Case Presentation: An 8-year-old boy presented with 8 days of lip swelling, crusting, peeling, and bleeding, causing poor oral intake and dehydration. Initial symptoms included cough, nasal congestion, and fever (100.4°F). He developed lip ulcerations and was seen multiple times with diagnosis of oral herpes and impetigo superinfection. After 4 days of adequate herpes/impetigo therapy, his symptoms progressed, with new skin lesions on his ears and near his right eye, and worsening, hemorrhagic lip findings. Exam was notable for persistent wet cough, trismus, erosions of the lips and urethral meatus, vesiculobullous lesions near his right eye and on/behind his ears, and hypopigmented limb lesions. There were no visible tongue lesions. Chest X-ray was unremarkable. Infectious testing was positive for rhino/enterovirus, negative for HSV. He was diagnosed with RIME (reactive infectious mucocutaneous eruption) and improved with methylprednisolone and azithromycin treatment. At an 8-day dermatology follow-up, only minor lip erosions remained.

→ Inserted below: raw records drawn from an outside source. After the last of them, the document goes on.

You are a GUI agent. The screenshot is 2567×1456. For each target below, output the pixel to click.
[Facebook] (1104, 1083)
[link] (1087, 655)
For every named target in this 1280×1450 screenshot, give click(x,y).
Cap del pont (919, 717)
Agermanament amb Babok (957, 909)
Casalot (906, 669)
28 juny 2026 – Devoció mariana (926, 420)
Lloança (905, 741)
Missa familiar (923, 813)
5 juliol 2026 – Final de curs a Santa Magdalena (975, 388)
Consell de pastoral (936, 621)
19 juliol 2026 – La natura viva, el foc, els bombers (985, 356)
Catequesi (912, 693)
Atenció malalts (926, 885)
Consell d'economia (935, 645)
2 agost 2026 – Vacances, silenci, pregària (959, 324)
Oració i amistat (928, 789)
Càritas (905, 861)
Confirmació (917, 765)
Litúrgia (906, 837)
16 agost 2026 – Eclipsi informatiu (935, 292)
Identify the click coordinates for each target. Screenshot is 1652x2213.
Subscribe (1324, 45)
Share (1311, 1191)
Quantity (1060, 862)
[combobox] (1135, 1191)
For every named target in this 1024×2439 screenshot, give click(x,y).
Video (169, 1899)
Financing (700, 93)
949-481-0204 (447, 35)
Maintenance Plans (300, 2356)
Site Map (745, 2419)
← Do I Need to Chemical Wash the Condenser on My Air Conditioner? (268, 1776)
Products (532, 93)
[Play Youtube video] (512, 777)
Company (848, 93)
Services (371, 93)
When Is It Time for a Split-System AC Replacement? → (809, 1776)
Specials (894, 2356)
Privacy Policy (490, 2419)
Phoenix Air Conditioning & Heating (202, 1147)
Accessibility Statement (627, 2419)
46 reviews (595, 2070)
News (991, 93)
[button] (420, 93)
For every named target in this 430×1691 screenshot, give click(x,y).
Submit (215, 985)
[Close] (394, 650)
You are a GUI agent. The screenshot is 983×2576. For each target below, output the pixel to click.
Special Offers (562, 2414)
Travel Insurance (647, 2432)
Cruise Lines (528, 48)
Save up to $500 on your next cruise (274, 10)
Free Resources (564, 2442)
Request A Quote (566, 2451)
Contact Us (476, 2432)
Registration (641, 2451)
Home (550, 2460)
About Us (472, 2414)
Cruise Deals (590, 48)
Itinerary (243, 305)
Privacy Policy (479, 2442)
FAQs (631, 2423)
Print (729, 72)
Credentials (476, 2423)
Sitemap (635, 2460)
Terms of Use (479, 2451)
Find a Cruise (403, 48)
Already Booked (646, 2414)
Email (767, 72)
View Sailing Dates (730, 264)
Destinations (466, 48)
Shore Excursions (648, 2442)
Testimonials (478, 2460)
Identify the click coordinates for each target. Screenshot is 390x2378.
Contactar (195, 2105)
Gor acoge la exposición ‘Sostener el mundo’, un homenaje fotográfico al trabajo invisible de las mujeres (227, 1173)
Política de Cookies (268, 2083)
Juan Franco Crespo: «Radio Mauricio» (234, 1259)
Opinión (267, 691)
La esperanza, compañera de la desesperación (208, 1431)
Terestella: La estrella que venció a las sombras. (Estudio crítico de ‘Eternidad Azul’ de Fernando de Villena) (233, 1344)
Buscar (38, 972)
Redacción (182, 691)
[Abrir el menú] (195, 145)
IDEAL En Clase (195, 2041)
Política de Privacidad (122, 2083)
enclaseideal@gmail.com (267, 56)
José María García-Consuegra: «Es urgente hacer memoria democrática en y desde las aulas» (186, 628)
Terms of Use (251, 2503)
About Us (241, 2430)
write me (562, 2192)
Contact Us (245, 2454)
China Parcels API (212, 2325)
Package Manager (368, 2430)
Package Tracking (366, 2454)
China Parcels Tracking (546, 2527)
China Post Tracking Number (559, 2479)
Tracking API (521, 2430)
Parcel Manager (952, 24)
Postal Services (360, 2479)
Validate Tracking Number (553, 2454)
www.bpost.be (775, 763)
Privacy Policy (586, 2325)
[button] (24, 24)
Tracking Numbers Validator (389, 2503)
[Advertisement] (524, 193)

Discussion: RIME, first described in 2015, is a rare inflammatory condition marked by mucosal erosions and cutaneous eruptions, typically following a bacterial or viral infection. It is most associated with Mycoplasma pneumoniae, although identifying the specific infectious trigger can be challenging, as seen in this case where Mycoplasma testing was negative despite suspicion of infection. Patients often present with 1 week of prodromal infectious symptoms prior to mucocutaneous findings. Typically, 2-3 mucosal areas are affected, with oral lesions typically including hemorrhagic crusting of the lips. Cutaneous lesions are more varied, though usually vesiculobullous, and have a sparse distribution on the extremities, face, and/or trunk. Systemic corticosteroids are the cornerstone of treatment to control inflammation, and antibiotics may be added when bacterial superinfection is suspected. In this case, azithromycin was used despite his negative mycoplasma test, given his cough, diagnosis of RIME, and known high mycoplasma transmission in the community. Distinguishing RIME, Stephens-Johnson Syndrome (SJS), and herpes gingivostomatitis requires carefully evaluating the clinical history and physical findings. As compared to SJS, RIME is characterized by milder cutaneous involvement and lacks extensive epidermal detachment or association with medication use. Herpes gingivostomatitis involves similarly painful oral lesions, but typically lacks widespread mucosal erosions or skin eruptions seen in RIME and SJS. Recognizing these patterns can guide appropriate treatment.
Conclusions: Hospitalists should have a narrow differential for hemorrhagic lip crusting, including RIME, and be able to elicit an appropriate trigger history to guide appropriate diagnosis and treatment. RIME is triggered by viral or bacterial infections, particularly Mycoplasma, and associated with mucosal and mild cutaneous findings. Early recognition and corticosteroid therapy are critical to managing inflammation and preventing complications.